TV Attribution examines the effects of television ads on any online goal such as website traffic, app download, sales and forms The most efficient channel, program and content type is determined for the advertiser. The effect of variables such as hour of the day, day of the week, and creative type is measured.
Which TV spots provided the most user interaction and sales on the website?
On which channels or programs should one continue to invest, and which should not?
At what time of the day or on which day of the week do TV ads provide the most conversion on the website? It is not possible to get an answer to these questions with the traditionally used audience measurement method. However, mobile devices, which have been increasingly used in recent years, are opening a new door for measurement. According to a study conducted in 2018 by Nielsen, data on the use of smartphones, tablets or laptops while watching TV is as in the graphic below. 9% of the subjects stated that they always use a second screen while watching TV, whereas 36% of the subjects claim that they use a second screen very often while watching TV. This data is actually a clear proof that there is an organic path between TV advertising and digital platforms.
Therefore, it is possible to have an increase in your online goals with the changes you make in your TV campaign. The way to do this is through accurate measurement. Tvlyzer TV Attribution makes the digital data more meaningful by integrating it into mobile analytics platforms such as Adjust and Appsflyer in addition to web analytics platforms. It clearly shows the effect of TV spots with statistical modeling methods and decomposes the effect of TV spots that coincide with machine learning. It also provides live data streaming to advertisers thanks to its video recognition technology.
If you are a TV advertiser with goals such as online sales, forms, app downloads or website traffic, you should definitely have a TV Attribution perspective.
Most digital marketers have witnessed an increase in online performance during the TV campaign period. You can even see the traffic increase clearly on the Google Analytics real time screen as soon as the TV spot is broadcasted. However, the most extensive time reporting is done on an hourly basis in the Google Analytics platform, and the minute data is not reflected in the dashboard.

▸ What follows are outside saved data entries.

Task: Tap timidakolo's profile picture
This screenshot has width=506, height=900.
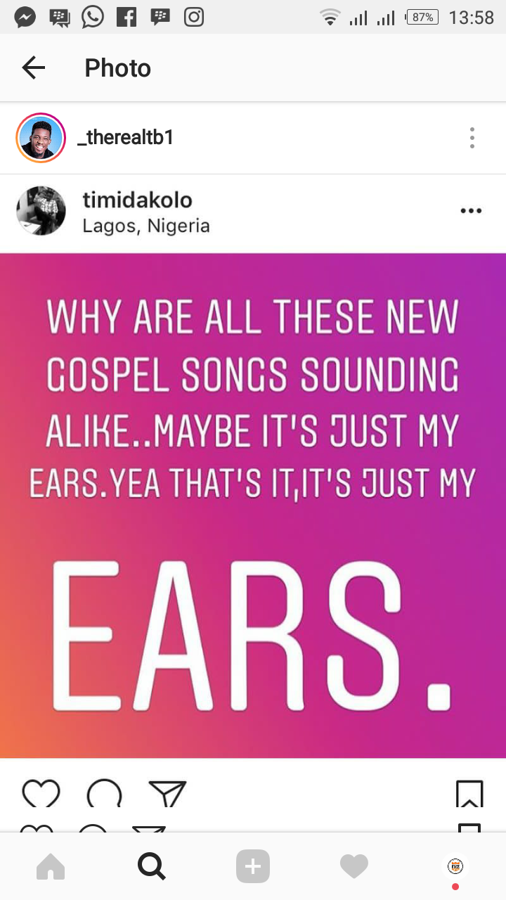Action: point(41,211)
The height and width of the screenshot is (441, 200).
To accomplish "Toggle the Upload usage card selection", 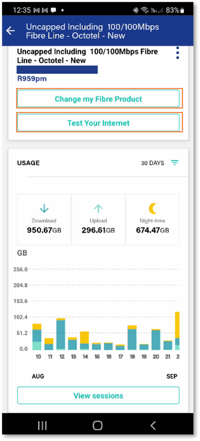I will 98,219.
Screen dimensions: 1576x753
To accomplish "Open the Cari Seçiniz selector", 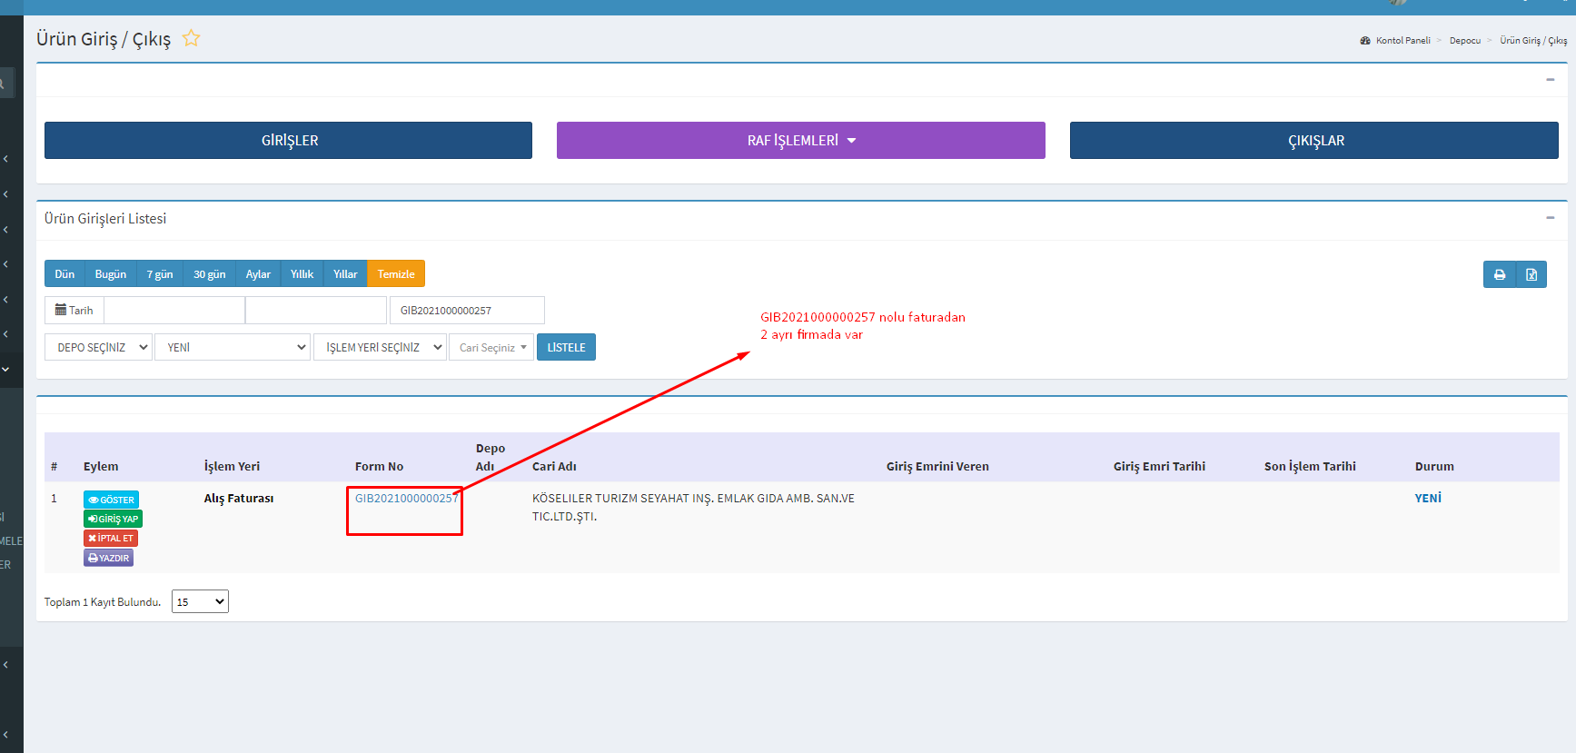I will click(x=491, y=347).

In addition, it is not possible to manually determine which traffic or sales come from TV advertising and which other from marketing channels. Many advertisers have TV spots broadcast in different channels in a row, sometimes even simultaneously, at prime time. The effect of these overlapping spots can only be parsed with a machine learning algorithm. Tvlyzer examines variables such as channel, schedule, day, or time of overlapping spots, determines their behavior in situations where they do not overlap, and accordingly, decomposes the effects of these spots.
Thanks to the insights of Tv Attribution, the campaign on the air can be optimized as well as an accumulation of knowledge can be obtained for future campaigns. In this way, advertisers will be able to evaluate their past performance better and have the opportunity to achieve more in the future.